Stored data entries

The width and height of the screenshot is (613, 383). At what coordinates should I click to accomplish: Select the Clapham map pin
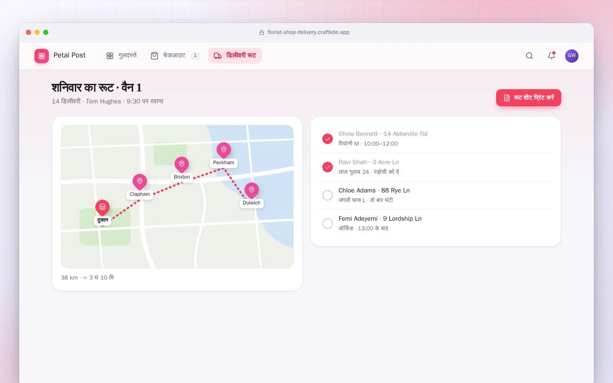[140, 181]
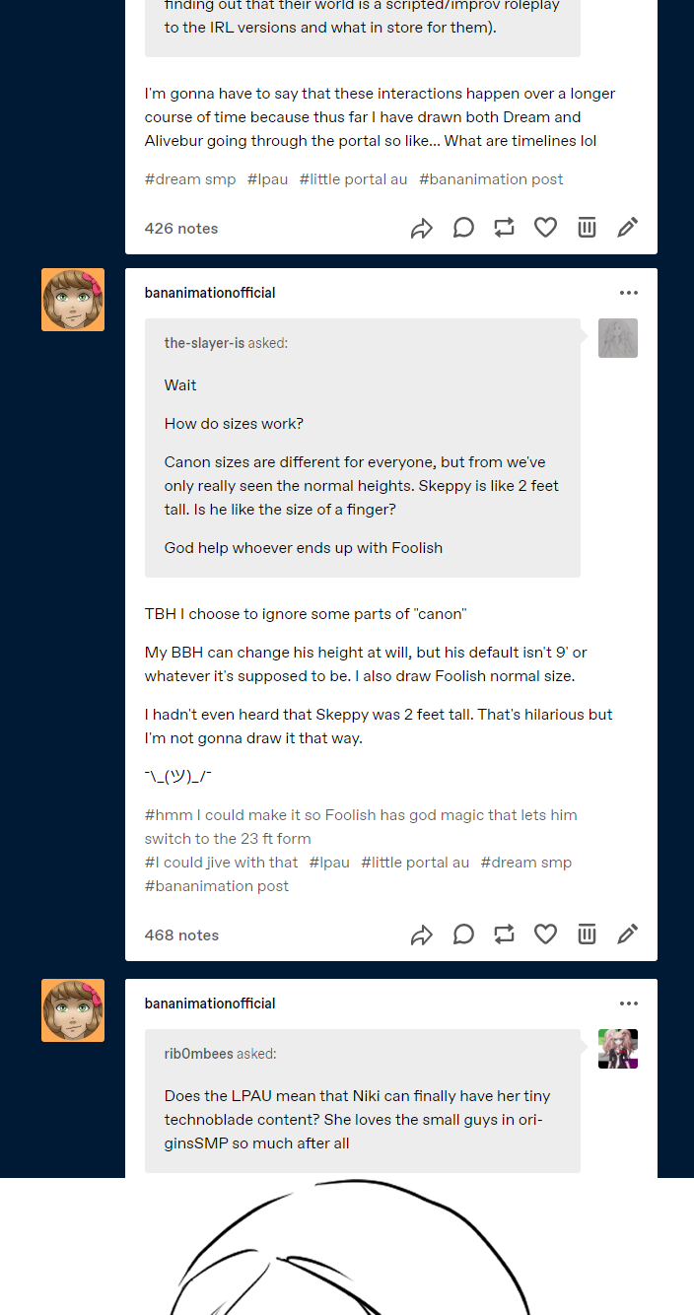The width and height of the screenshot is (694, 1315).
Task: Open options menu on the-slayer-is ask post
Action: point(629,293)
* * *
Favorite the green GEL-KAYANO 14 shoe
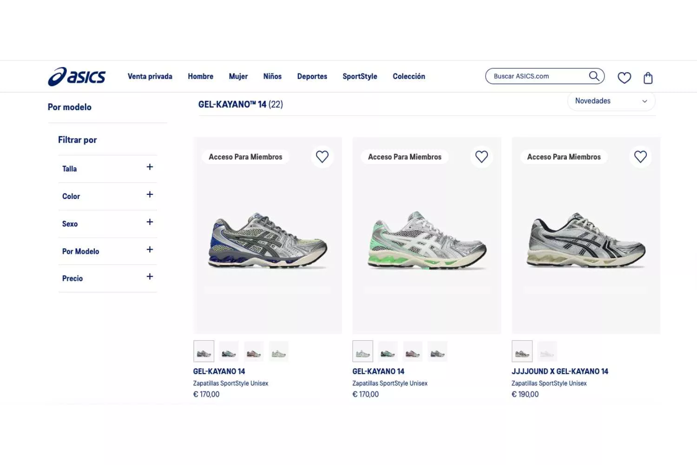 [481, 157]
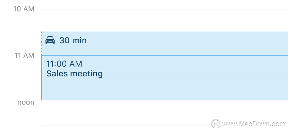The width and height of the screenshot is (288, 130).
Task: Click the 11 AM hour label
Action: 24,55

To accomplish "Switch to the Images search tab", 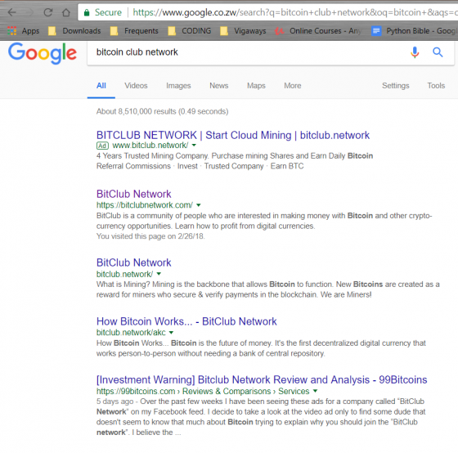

Try it:
Set down word for word the lines above from the one with "Favorite the green GEL-KAYANO 14 shoe" up to and including the one with "to the Images". Omit every picture.

Answer for this exercise:
Favorite the green GEL-KAYANO 14 shoe
 [481, 157]
The width and height of the screenshot is (288, 130).
Task: Click the 11 AM hour label
Action: 24,55

To accomplish "Switch to the Images search tab", 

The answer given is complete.